- _DATA EXTRACT_:
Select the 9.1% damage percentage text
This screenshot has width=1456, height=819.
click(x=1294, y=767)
---
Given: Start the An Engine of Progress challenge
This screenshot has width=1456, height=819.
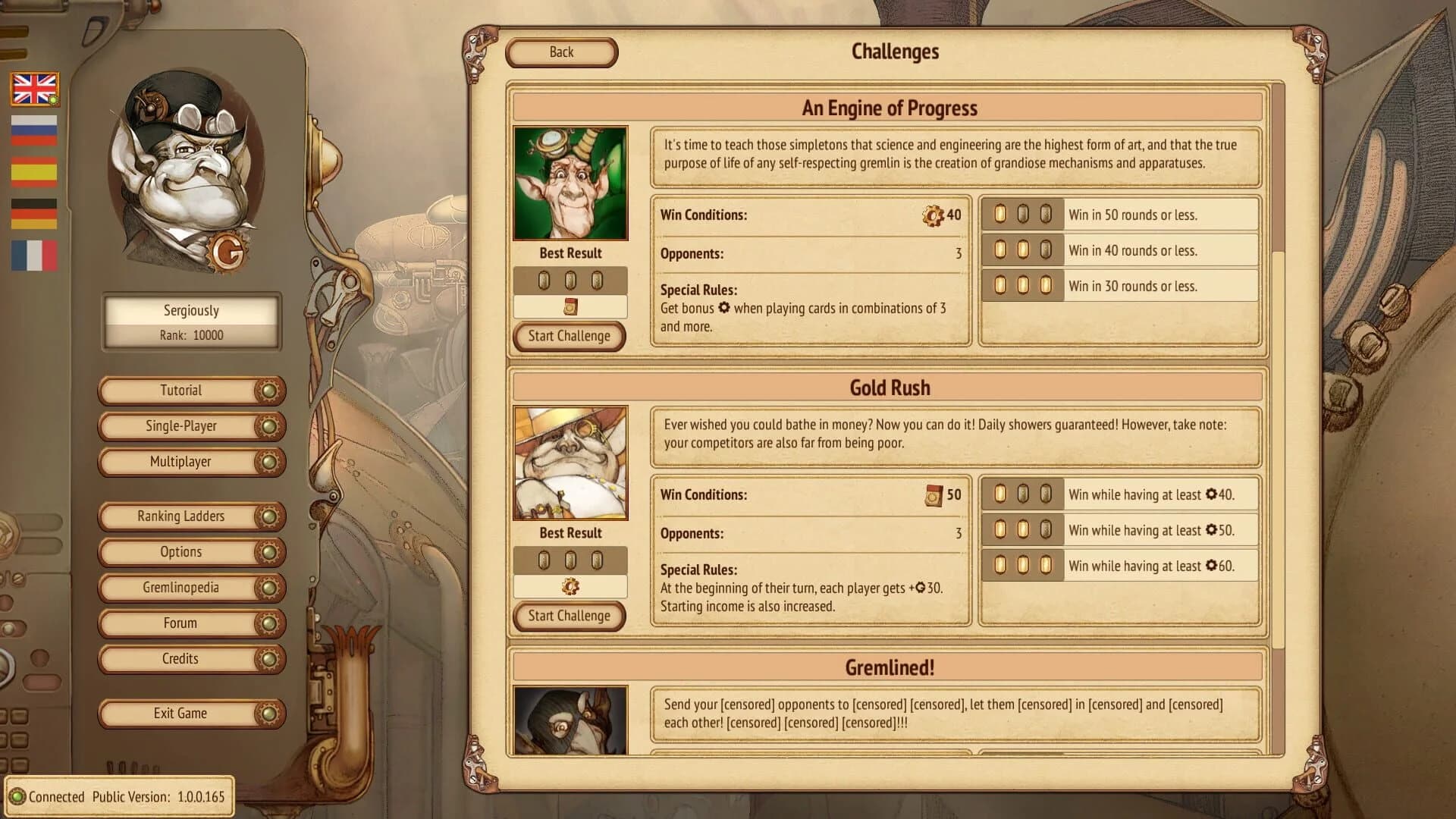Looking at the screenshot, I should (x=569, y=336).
* * *
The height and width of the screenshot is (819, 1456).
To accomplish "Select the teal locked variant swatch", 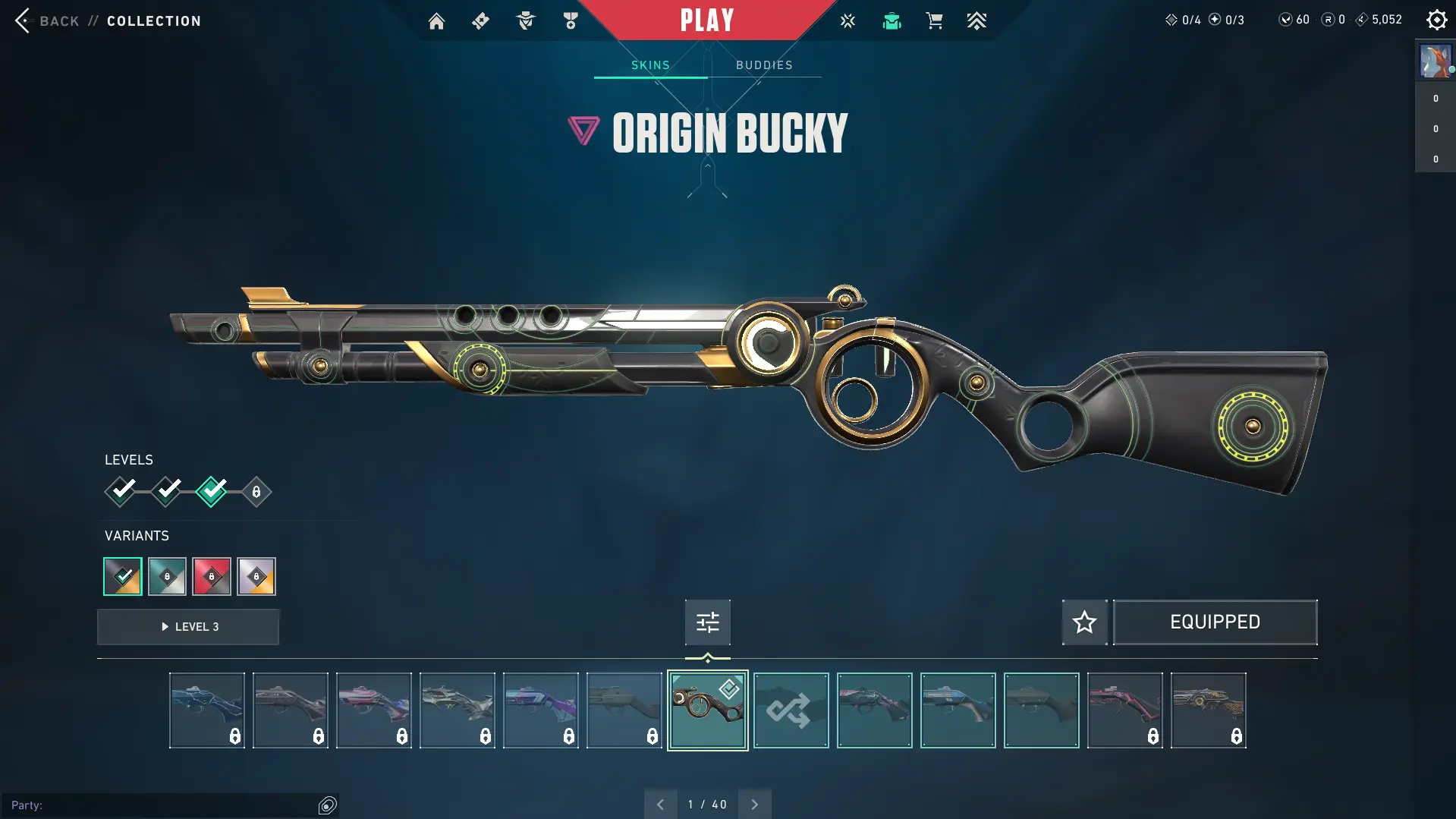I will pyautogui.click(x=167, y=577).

- _TASK_:
Reproduce the stretch from the line containing "Select the 9.1% damage percentage text" through the line containing "click(x=1294, y=767)", replacing "damage percentage" with "damage figure" and leaving all else unchanged. Give only those lines.

- _EXPECTED ANSWER_:
Select the 9.1% damage figure text
This screenshot has width=1456, height=819.
click(x=1294, y=767)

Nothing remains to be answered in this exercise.